People, when they meet me, assume I'm some kind of angel. Madame de Pompadore, Martha, that fat Abzorbaloff from the neighbouring planet of Raxacoricofallapatorius, what was it called again? Ah yes, Clom. How wrong they are. 'Tis what I liked about Rose and the Master, they didn't see me as some sort of angel. They saw me for the monster I really am. And they accepted it... in their own ways. Rose loved me anyway, dare I say I loved her too. Then there was the Master, okay, his methods were a lot more twisted. He didn't want me to die, I bet somewhere in that stone cold heart he needs - needed me just as much as I need him. He just wanted to see me suffer.

...and I wanted him to make me suffer. I killed so many people. They weren't just my race, my family, they were his too.

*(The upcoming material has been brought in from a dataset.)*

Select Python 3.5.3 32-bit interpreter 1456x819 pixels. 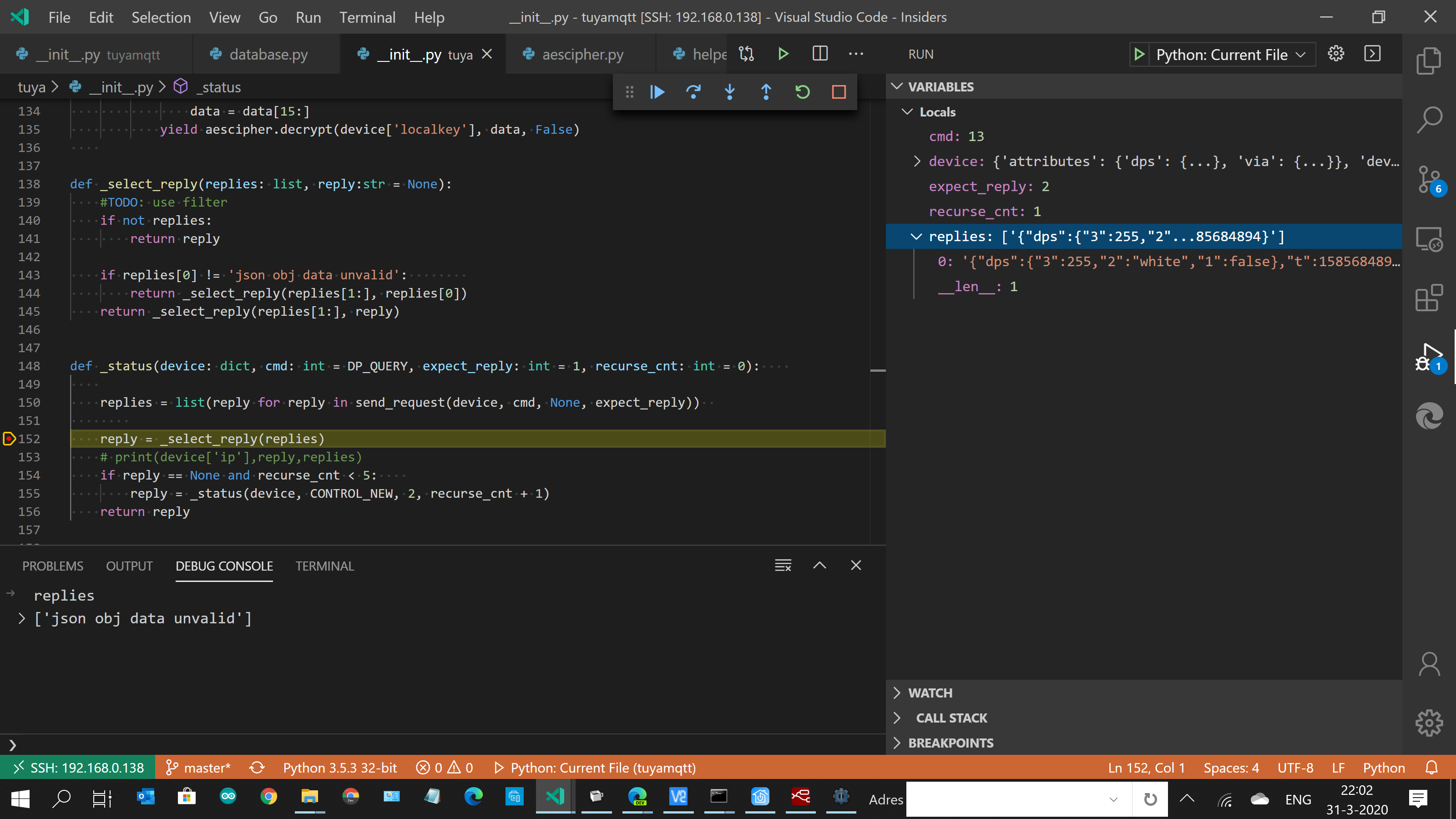coord(340,768)
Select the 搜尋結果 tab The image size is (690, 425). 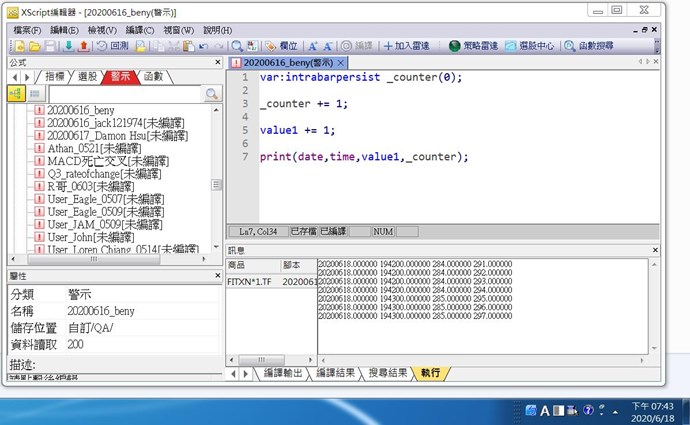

So I'm standing there all alone in my TARDIS, Martha and Jack long gone, and suddenly out of the blue it shakes violently throwing me all over the place. Stupid, STUPID defence mechanisms. I walk around the controls to figure out what's what, and then I bump into him. HIM!!! A past regeneration. Dear god, unbelievable. I introduce myself and say out loud pretty much everything I'm thinking. No point in holding back is there? Afterall he'll think them in years to come. So we had a nice long chat and it was time for him to leave, course he forgot his hat just as I remember. So I brought him back and had another mindless rant. Then... the last thing I said... What was I thinking.

"You see Doctor, I'm going to cause a paradox but I think its worth it, but the easiest way to work this out would be... I'll write you a letter." So I got a piece of old Earth paper and my favourite pen and scribbled down a note.

So then, Doctor. You've lost everything. As you know, saving the entire planet Gallifrey and all the Timelords would cause a HUUUUGE paradox, not to mention the situation with the Daleks. Better to wipe them all out. You'll never accept that, I never could and I am you. The final battle with an old enemy, I can't be too specific you know that, and when the time comes it will be you who will have to deal with the paradox. But trust me, as in seriously trust me, I know what I am talking about. Us Gallifreyans were taught to never show emotion as they are a weakness, and reason tells me that this letter is a huge mistake in itself - but I think I shall not listen to reason. I, we deserve to be happy. It's the wife, she's the one to end it. I'm tired of riddles and I'm sure you are too, but when the time arises you'll know what I mean.

"Don't read this until your tenth regeneration. Goodbye, Doctor." and he faded away.

Suddenly, it all clicked in my head. Like a switch to my brain's lampshade light. And I remembered, oh I remembered everything. Telling Madame de Pompador not to listen to reason - got that from the letter, hid it away deep in my mind. Oh my - it's all falling into place, memories I didn't have before piling into my head... My mind, my surroundings fold into nothingness and I think I lost consciousness.

My eyes opened suddenly and I found myself on the floor in the TARDIS, my upper body slightly raised on someone's lap. My vision is blurry, God I'm tired. He pulls me up a little so my head is resting on his shoulder. Yes, it's him. I can sense it. I didn't see him in the few seconds in which my eyes were open, but I can feel it. I can feel his essense in the air and in his hearts. And here I am, in his gentle, loving hold.

I feel an arm wrap loosely around me from behind, I tilt my head towards him and his scent fills the cracks my mind.

And I feel, for the first time in a very long time, at peace.

"Master..."

"So here I am, trying to break all your security protocalls, and suddenly you just black out." I remember exactly what happened. The paradox storm, the 'miracle cure' as they had dubbed it, the past few months in the TARDIS with the Master... I didn't have time to figure everything out, he was already kissing me.

...And as the universe worked it's magic, all fell into place.